> _Bagian Teks_
_ _ _ _

Jika sikap seorang siswa berkesulitan belajar sangat tidak layak atau sikap negatifnya tetap ada ketika semua cara telah dicoba, jangan ragu minta bantuan. Cari bantuan pada teman sejawat disekolah yang mungkin dapat memberikan bantuan dalam menjelaskan masalah-masalah sosial dan emosional, serta mencari solusi mengenai kesulitan tersebut. Pertolongan ini bisa datang dari psikolog, konselor, orang tua, guru, dan kepala sekolah. Yang terpenting seorang pendidik memahami bahwa minta bantuan bukan tanda kelemahan atau ketidakmampuan.

F.              Penyelesaian Masalah bagi Slow-learner
1.      Pemeliharaan sejak dini Bila faktor lingkungan merupakan penyebab utama yang mempengaruhi inteligensi, pencegahan awalnya mungkin dengan mengubah lingkungan masyarakat dan lingkungan belajarnya. Perawatan sejak dini juga akan bermanfaat untuk pencegahan. Dalam suatu penelitian, setiap anak tinggal di dalam kamar yang berbeda dan hidup bersama dengan orang dewasa. Mereka mendapat perawatan yang khusus serta cermat dari para perawat wanita yang berpendidikan rendah. Dari hasil tes IQ terlihat adanya kemajuan. Dari sini dapat disimpulkan perawatan dini dan pemeliharaan secara khusus dapat menolong mengurangi tingkat kelambanan belajar.
2.      Pengembangan secara keseluruhan Usahakan agar anak mau mengembangkan bakatnya sebagai upaya mengalihkan perhatiannya dari kelemahan pribadi yang telah membuat mereka kecewa dan apatis. Pengalaman dalam berbagai hal akan membuat anak mengembangkan kemampuannya, dan pengalaman yang sukses akan membangun konsep harga diri yang sehat.

_ _ _ _

> _Bagian Data_
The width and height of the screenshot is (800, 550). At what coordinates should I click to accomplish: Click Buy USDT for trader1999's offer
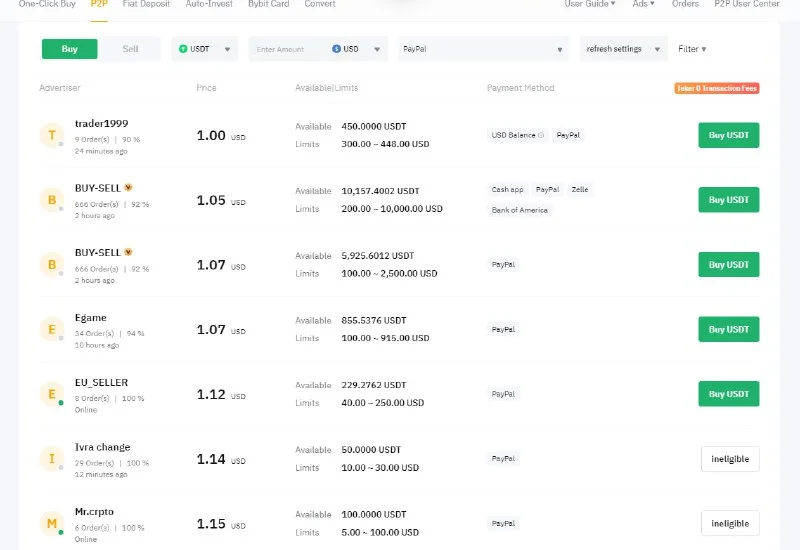click(x=728, y=135)
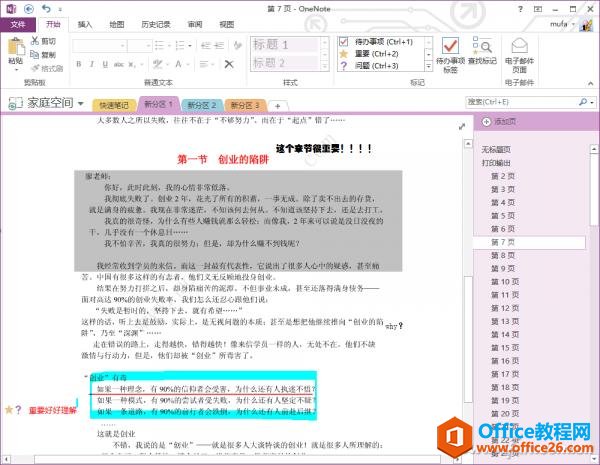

_ _ _ _

> _Tugas Tertulis_
(1) Tuliskan ulang secara persis bagian teks tentang pelajar lamban, mulai dari "Jika sikap seorang" dan terus sampai "kelemahan atau ketidakmampuan.".
(2) Tentukan apakah setiap pernyataan berikut sesuai dengan teks tentang pelajar lamban, lalu jawab ya atau tidak untuk masing-masing disertai kutipan persis kata-kata teks yang menentukannya.
(a) Meminta bantuan merupakan tanda kelemahan seorang pendidik.
(b) Dalam penelitian yang disebutkan, anak-anak dirawat oleh perawat wanita yang berpendidikan tinggi.
(c) Pengalaman yang sukses akan membangun konsep harga diri yang sehat.

> _Jawaban per Tugas_
(1)
Jika sikap seorang siswa berkesulitan belajar sangat tidak layak atau sikap negatifnya tetap ada ketika semua cara telah dicoba, jangan ragu minta bantuan. Cari bantuan pada teman sejawat disekolah yang mungkin dapat memberikan bantuan dalam menjelaskan masalah-masalah sosial dan emosional, serta mencari solusi mengenai kesulitan tersebut. Pertolongan ini bisa datang dari psikolog, konselor, orang tua, guru, dan kepala sekolah. Yang terpenting seorang pendidik memahami bahwa minta bantuan bukan tanda kelemahan atau ketidakmampuan.

(2)
(a) Tidak: "minta bantuan bukan tanda kelemahan atau ketidakmampuan".
(b) Tidak: "perawat wanita yang berpendidikan rendah".
(c) Ya: "pengalaman yang sukses akan membangun konsep harga diri yang sehat".